Point2Act: Efficient 3D Distillation of Multimodal LLMs for Zero-Shot Context-Aware Grasping

TL;DR

This work proposes Point2Act, which directly retrieves the 3D action point relevant to a contextually described task, leveraging Multimodal Large Language Models (MLLMs), and generates spatially grounded responses in under 20 seconds, facilitating practical manipulation tasks.

Abstract

We propose Point2Act, which directly retrieves the 3D action point relevant to a contextually described task, leveraging Multimodal Large Language Models (MLLMs). Foundation models opened the possibility for generalist robots that can perform a zero-shot task following natural language descriptions within an unseen environment. While the semantics obtained from large-scale image and language datasets provide contextual understanding in 2D images, the rich yet nuanced features deduce blurry 2D regions and struggle to find precise 3D locations for actions. Our proposed 3D relevancy fields bypass the high-dimensional features and instead efficiently imbue lightweight 2D point-level guidance tailored to the task-specific action. The multi-view aggregation effectively compensates for misalignments due to geometric ambiguities, such as occlusion, or semantic uncertainties inherent in the language descriptions. The output region is highly localized, reasoning fine-grained 3D spatial context that can directly transfer to an explicit position for physical action at the on-the-fly reconstruction of the scene. Our full-stack pipeline, which includes capturing, MLLM querying, 3D reconstruction, and grasp pose extraction, generates spatially grounded responses in under 20 seconds, facilitating practical manipulation tasks. Project page: https://sangminkim-99.github.io/point2act/

Figures (9)

• Figure 1: We present Point2Act, which grounds natural language into localized 3D fields by distilling Multimodal LLMs, bridging semantic understanding and physical interaction in robotic tasks.
• Figure 2: Overview of the Point2Act pipeline. We first capture posed images and query the MLLM deitke2024molmo with a prompt to predict 2D point annotations on the images. The multiview predictions are distilled into a 3D relevancy field. AnyGrasp fang2023anygrasp proposes grasp candidates, and the most relevant grasp is selected based on the field. Subsampled grasp poses are visualized.
• Figure 3: System diagram of Point2Act. Point2Act achieves 59% speed-up compared to the sequential design.
• Figure 4: Grasping performance overview. Hatched areas indicate different failure modes. The figure presents comparisons against RGB baselines in subplot (a), and against RGB-D baselines and our depth variant in subplot (b).

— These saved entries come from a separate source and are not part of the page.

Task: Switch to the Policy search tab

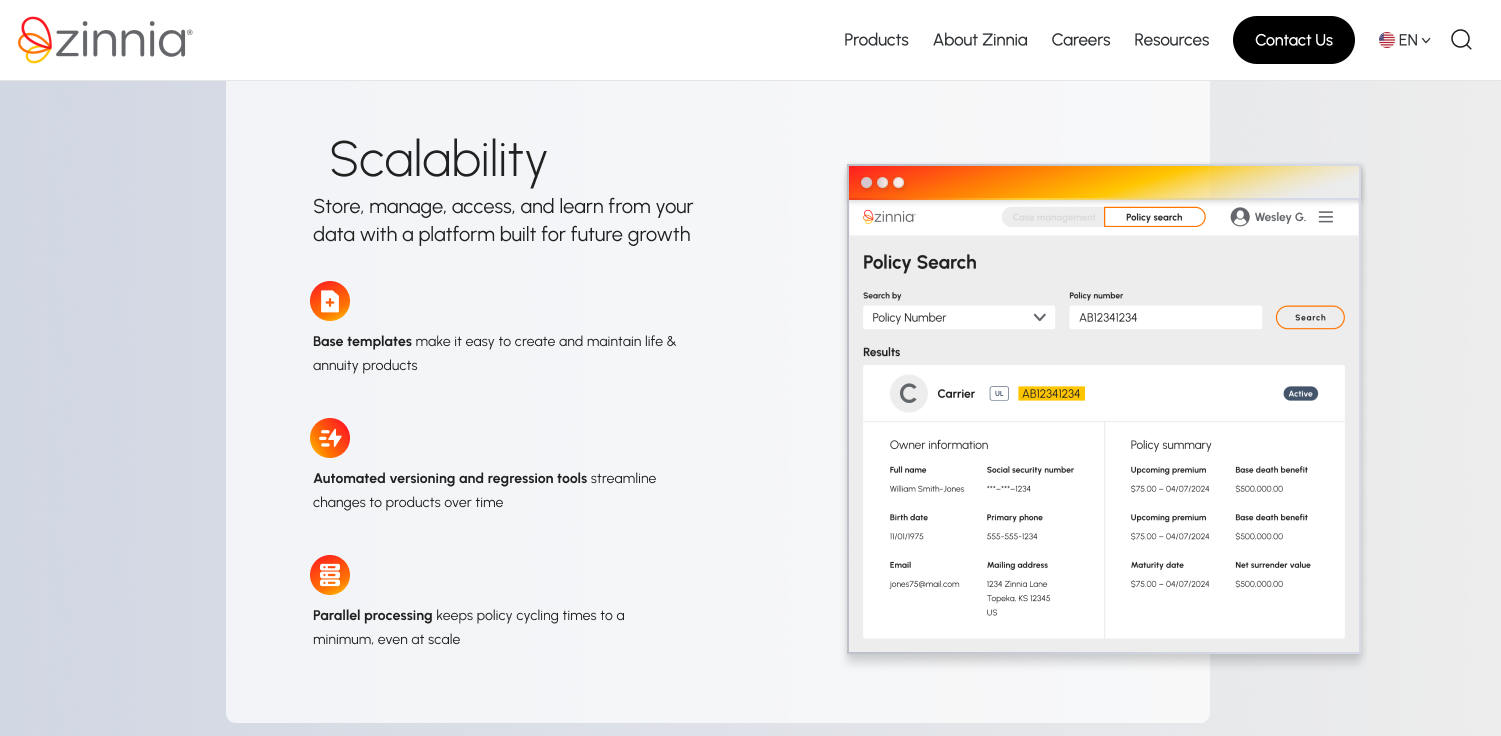Action: (x=1154, y=217)
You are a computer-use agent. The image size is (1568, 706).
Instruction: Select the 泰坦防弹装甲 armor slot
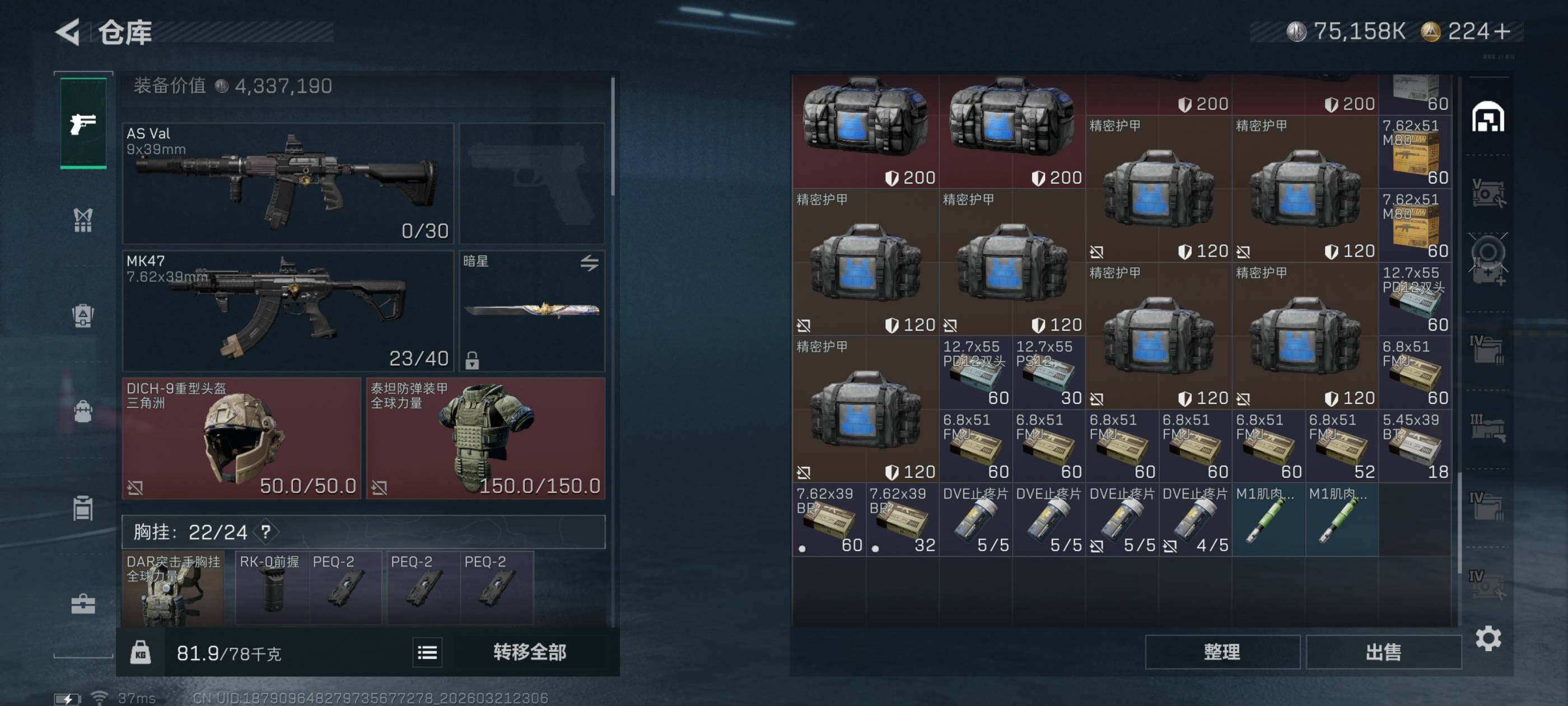click(485, 438)
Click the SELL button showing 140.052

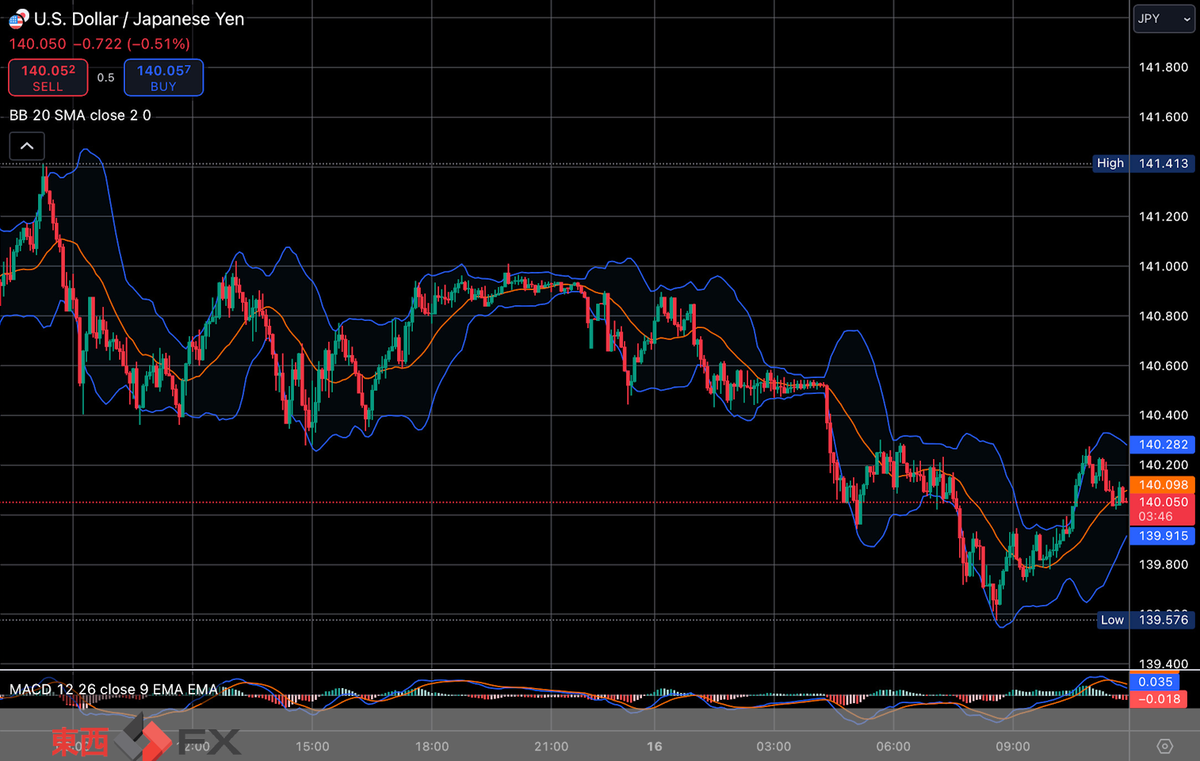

We define the following terms: LERF* (LERF-TOGO rashid2023language), GG (GaussianGrasper zheng2024gaussiangrasper), GS (GraspSplats ji2024graspsplats), MLLM* (MLLM 2D points with depth unprojection), and GM (GraspMolmo deshpande2025graspmolmo).
• Figure 5: Effectiveness of Multi-view 3D Distillation. There are several markers in the scene, but the marker in the mug is in the upper-left corner, and sometimes occluded by tissue. Left shows the MLLM's single-view 2D point prediction, while right depicts the 3D point projected by Point2Act. MLLM point predictions are often noisy and fail under occlusion. In contrast, our Point2Act method robustly localizes relevant 3D points by aggregating multi-view cues.